The rate of medically-assisted deaths on Vancouver Island is about five times higher than in the rest of the country.
A new report from the Vancouver Island Health Authority has revealed 3.6 per cent of all 504 deaths on the island in the first two years since Bill C-14 were assisted suicides, and the rate has since increased to four per cent. For the rest of Canada, the rate is less than one per cent.
“British Columbia has been at the forefront of the political move and legal challenges that have resulted in Bill C-14 (allowing) access to assisted dying,” one of the report’s authors, Dr. David Robertson, told the Times Colonist.
Robertson suggested that history is why more people are dying of assisted suicides on Vancouver Island than anywhere else in the country. Sue Rodriguez, a right-to-die activist who had ALS, and Margot Bentley, a woman with Alzheimer’s who became the centre of a famous spoon-feeding debate, were both B.C. residents, and Rodriguez lived on the island.
Robertson also said Vancouver Island has an “unusually high number” of doctors willing to end their patients’ lives, which means more access to assisted death.
The report noted it took the Netherlands 15 years for number of deaths by assisted suicide to rise to 3.9 per cent of total deaths.
The report also said of all islanders who went through with medically assisted suicides, 57 died at home, 26 per cent in acute-care hospitals, 12 per cent in hospices or palliative care units, and three per cent in residential or assisted care.
The top reasons patients gave for requesting assisted deaths were cancer (61 per cent), organ failure (19 per cent) and neurodegenerative disease (8 per cent). The average age was 76.
Also this fall, a report by the Canadian Institute for Health Information has revealed difficult truths about the state of palliative care in this country.
A grim picture of Canadians dying amid the noise and bustle of hospital acute care wards, unable to access quality palliative care, emerged from CIHI’s first comprehensive, national assessment of palliative care here.
Even though three-quarters of Canadians say they want to die at home, most of us don’t, according to the report released in September. Only 15 per cent of people who died in 2016-7 received publicly funded palliative care at home.
Most patients (62 per cent) who had any form of palliative care only received it in an acute care hospital and mostly during the last month of their lives.

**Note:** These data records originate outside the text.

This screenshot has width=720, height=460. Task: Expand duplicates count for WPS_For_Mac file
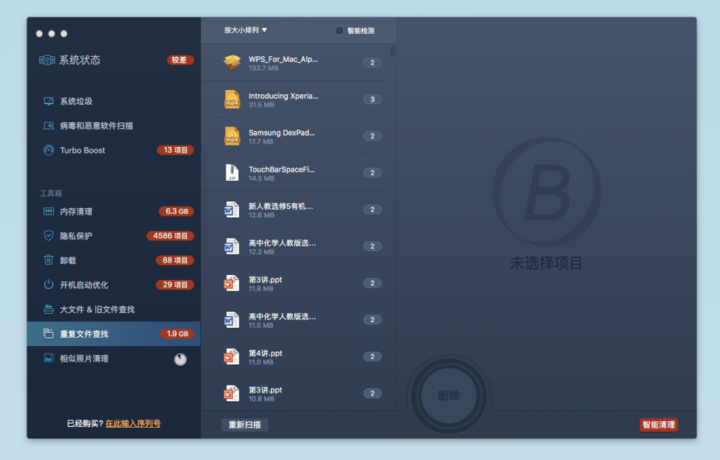pyautogui.click(x=372, y=63)
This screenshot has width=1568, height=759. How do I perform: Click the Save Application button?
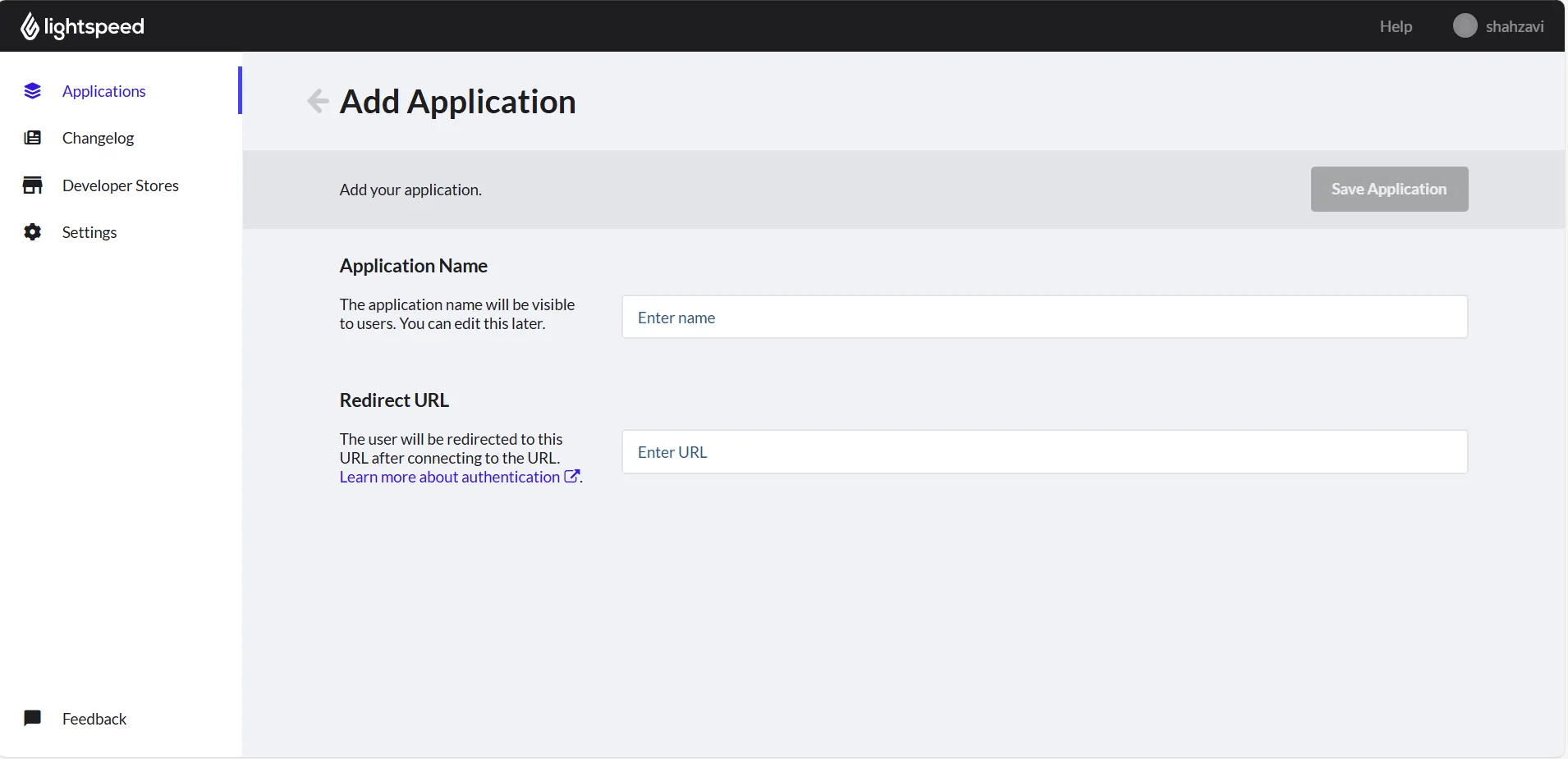pos(1389,190)
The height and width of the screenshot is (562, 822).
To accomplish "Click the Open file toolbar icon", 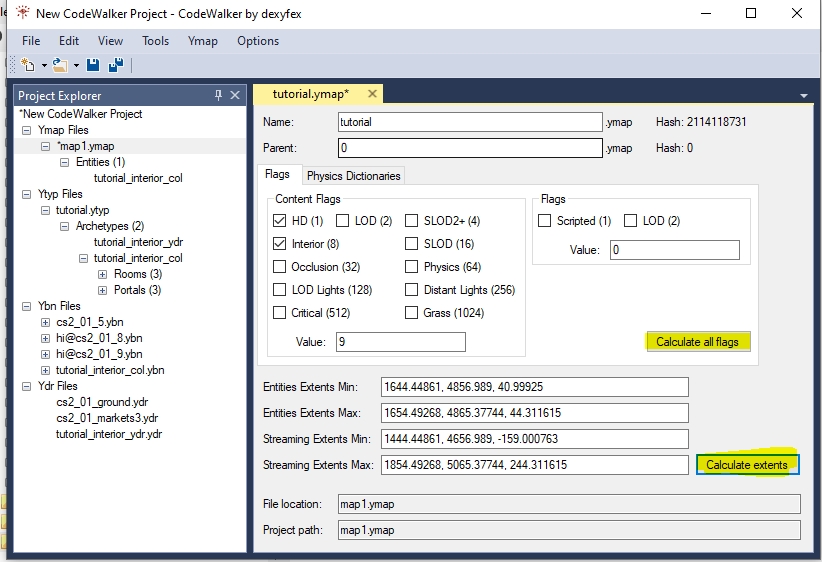I will pyautogui.click(x=59, y=66).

When hospitals identify patients as palliative, nearly half of those patients (47 per cent) die before they can be discharged to a more appropriate setting.
CIHI estimates 89 per cent of all Canadians could benefit from palliative care during their last year of life. “Home care and palliative care are both not covered under the Canada Health Act and it results in a huge patchwork of programs across the country that are not consistent, well-funded or well-known,” said Nancy Lefebre, the chief clinical executive and senior vice president of St. Elizabeth Health Care in Markham, Ont.
“We’re certainly not where we need to be honouring people’s wishes to be dying at their place of choice and with dignity.”
Meantime, 40 per cent of those who choose so-called medical assistance in dying (or MAID) end their lives at home, under circumstances they control. A clear and accessible choice of palliative care would lead to a completely different conversation, said Carleen Brenneis, director of Covenant Health’s Palliative Institute in Edmonton.
“People need to have good care before they make these kinds of decisions,” said Brenneis.
A private members’ bill calling for a national palliative care strategy was introduced in the House of Commons in 2016 and became law in December 2017. CIHI’s report reveals there is still a long way to go to improve palliative care and access for Canadians.
Assisted suicide has been legal in Canada since June 2016.
With files from Michael Swan at The Catholic Register.